John C. Reilly is one of those rare comedians that can pull off drama very well — in fact, before Reilly became known as one of Will Ferrell‘s favorite co-stars, he was nominated for an Oscar for Chicago and won acclaim for his supporting roles in Boogie Nights, Magnolia, and Gangs of New York. Reilly has certainly proven that he can hold his own.

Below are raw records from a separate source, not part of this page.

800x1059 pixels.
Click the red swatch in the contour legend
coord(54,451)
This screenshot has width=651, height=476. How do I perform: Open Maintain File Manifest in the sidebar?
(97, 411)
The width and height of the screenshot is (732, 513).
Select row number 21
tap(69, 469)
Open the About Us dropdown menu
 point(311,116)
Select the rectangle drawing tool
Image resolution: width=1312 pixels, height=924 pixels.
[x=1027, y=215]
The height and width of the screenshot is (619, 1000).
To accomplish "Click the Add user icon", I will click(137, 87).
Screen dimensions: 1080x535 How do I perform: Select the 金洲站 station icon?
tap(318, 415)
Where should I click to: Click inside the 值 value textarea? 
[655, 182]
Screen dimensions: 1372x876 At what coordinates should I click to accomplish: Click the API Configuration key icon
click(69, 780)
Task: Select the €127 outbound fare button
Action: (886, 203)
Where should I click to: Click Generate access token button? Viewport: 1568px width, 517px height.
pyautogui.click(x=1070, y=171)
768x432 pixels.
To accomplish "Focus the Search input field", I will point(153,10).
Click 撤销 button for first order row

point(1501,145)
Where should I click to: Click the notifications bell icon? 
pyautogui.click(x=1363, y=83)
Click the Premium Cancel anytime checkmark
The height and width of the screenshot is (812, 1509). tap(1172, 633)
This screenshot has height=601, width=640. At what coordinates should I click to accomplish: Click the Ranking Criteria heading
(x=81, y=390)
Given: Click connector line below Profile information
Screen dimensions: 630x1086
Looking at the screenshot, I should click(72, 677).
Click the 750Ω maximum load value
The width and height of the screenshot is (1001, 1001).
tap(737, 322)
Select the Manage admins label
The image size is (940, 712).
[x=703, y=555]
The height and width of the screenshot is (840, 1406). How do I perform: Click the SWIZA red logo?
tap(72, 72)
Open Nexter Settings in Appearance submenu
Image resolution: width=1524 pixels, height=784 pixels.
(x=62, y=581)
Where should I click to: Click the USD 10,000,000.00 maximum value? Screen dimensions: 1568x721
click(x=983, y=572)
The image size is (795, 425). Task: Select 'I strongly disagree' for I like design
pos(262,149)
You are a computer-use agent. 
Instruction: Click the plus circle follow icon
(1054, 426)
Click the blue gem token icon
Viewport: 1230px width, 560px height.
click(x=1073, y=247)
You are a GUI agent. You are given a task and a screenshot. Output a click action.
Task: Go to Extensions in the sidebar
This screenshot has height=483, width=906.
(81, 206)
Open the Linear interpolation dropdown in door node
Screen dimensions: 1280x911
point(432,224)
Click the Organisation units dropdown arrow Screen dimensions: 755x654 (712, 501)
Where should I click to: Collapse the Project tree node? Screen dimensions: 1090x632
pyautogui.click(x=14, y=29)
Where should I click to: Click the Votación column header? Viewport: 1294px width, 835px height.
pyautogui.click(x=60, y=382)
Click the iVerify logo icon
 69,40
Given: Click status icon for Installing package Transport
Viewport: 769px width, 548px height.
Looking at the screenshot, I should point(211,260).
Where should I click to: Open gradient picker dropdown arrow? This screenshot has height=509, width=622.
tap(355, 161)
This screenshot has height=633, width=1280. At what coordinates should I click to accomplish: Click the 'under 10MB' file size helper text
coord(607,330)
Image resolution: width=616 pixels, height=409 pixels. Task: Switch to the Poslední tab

But that doesn’t mean Reilly doesn’t get intimidated when he’s cast in a film with an all-star cast. As one of the leads in Roman Polanski‘s latest film, Carnage (an adaptation of the award-winning 2006 Yasmina Reza play God of Carnage), Reilly spoke to Moviefone about being in such an acclaimed production. “That’s one of the difficult things of being an actor that I’m still not used to. You have to go, you have to show up at these places where you know nobody, and sometimes with really impressive, high stakes people like Roman Polanski. You just have to be confident enough in yourself, ‘I belong here! I belong in this room, little John Reilly from the southside of Chicago belongs in a room with Jodi Foster and Kate Winslet and Roman Polanski.’ A friend of mine in acting school said, ‘Fake it ’til you make it.'” He adds a summary of that good advice: “Just pretend like you belong there and maybe you’ll rise to the occasion.” So which does Reilly prefer: comedy or drama? While he might not have a preference, he certain knows which he finds easier. He explains, “Comedy is easier in that it’s just a more joyful day at work. The whole point is to just have fun, but that said, it’s pretty demanding. It’s either funny or it’s not, and when it’s not funny there’s no getting around that.”
Like many actors, Reilly draws from his youth to help him in his roles, as he does in his indie misfit teenager comedy Terri. Reilly admits that like the main character in Terri he wasn’t very popular in high school, revealing, “I was an outcast but I was an outcast among a group of outcasts.”
He elaborates, explaining that being an outcast actually drew him to acting, “I come from a pretty working class Irish-American neighborhood in Chicago. I went to a public school, for grammar school and got involved in plays pretty early on at the local park by my house, which was an odd thing. Not many people did that. But for whatever reason I was drawn to this world of make-believe. A friend of mine told me about it and we went over there together and I was like, ‘This is my people! This is what I like doing.'”
I’m glad he discovered it so early — after all, whether it’s in a comedy or a drama, John C. Reilly is always worth watching!
Carnage is set for a December 16 release after debuting during the New York Film Festival.